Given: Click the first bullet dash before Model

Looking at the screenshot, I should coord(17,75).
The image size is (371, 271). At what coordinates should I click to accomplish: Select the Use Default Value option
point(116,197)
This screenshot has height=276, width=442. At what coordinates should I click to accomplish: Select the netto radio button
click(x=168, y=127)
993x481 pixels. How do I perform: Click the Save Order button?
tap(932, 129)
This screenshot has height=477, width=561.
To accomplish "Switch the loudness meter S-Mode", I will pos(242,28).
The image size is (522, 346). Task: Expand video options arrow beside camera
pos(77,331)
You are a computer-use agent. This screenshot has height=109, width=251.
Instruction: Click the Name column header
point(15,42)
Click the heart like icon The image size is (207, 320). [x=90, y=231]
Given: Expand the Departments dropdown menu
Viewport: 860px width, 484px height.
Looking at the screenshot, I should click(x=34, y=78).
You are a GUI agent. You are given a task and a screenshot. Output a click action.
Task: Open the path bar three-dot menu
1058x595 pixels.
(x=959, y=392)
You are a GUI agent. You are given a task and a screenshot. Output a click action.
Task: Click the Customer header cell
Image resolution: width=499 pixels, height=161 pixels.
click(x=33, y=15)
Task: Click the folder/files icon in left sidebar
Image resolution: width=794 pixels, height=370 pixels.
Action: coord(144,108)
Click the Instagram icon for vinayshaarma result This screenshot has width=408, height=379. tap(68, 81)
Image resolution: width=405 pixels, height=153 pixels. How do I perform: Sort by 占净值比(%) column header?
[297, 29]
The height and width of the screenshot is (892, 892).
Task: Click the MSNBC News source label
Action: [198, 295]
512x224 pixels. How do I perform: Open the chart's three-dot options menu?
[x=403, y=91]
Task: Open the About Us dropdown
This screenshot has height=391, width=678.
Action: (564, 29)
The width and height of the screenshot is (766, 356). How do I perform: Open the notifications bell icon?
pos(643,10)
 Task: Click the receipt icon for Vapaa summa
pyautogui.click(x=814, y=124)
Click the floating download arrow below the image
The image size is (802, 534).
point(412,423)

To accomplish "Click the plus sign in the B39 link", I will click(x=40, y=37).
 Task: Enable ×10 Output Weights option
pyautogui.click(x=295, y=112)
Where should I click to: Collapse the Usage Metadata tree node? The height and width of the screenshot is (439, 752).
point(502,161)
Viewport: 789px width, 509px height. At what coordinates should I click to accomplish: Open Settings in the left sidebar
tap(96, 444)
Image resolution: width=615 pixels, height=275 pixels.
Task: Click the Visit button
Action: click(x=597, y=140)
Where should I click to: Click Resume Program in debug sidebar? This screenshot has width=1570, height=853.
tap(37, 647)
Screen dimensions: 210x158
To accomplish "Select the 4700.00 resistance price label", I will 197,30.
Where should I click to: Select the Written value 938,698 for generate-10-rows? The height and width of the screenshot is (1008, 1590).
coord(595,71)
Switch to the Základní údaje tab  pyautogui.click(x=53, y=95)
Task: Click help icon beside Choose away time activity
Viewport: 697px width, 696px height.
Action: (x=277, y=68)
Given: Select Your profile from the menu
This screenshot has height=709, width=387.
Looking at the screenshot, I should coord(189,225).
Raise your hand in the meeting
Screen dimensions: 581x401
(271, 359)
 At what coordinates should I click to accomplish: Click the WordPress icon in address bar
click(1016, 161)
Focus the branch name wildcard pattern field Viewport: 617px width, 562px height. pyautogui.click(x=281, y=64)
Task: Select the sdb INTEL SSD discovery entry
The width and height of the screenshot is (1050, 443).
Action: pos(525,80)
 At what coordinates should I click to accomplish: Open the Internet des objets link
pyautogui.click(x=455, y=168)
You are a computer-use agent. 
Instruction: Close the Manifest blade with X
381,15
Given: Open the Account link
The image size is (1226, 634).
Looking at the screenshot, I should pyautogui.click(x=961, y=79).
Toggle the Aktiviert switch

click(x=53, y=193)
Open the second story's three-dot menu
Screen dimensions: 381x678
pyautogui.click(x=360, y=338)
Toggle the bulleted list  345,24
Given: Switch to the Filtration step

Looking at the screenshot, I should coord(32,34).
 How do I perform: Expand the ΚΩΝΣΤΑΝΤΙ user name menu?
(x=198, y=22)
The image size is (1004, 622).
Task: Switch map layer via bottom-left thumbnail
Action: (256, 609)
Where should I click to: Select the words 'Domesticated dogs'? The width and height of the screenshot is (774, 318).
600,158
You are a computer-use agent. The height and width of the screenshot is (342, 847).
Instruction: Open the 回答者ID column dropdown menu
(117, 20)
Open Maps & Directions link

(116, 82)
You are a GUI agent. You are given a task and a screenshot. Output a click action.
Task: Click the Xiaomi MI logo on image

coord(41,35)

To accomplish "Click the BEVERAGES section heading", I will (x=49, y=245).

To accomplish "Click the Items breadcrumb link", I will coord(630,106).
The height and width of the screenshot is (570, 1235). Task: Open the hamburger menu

·····

What is needed: Whenever the string "will" shows up in a line of the records, copy that line.

Problem solution:
To accomplish "Switch the loudness meter S-Mode", I will pos(242,28).
To accomplish "Click the plus sign in the B39 link", I will click(x=40, y=37).
To accomplish "Select the 4700.00 resistance price label", I will 197,30.
To accomplish "Click the BEVERAGES section heading", I will (x=49, y=245).
To accomplish "Click the Items breadcrumb link", I will coord(630,106).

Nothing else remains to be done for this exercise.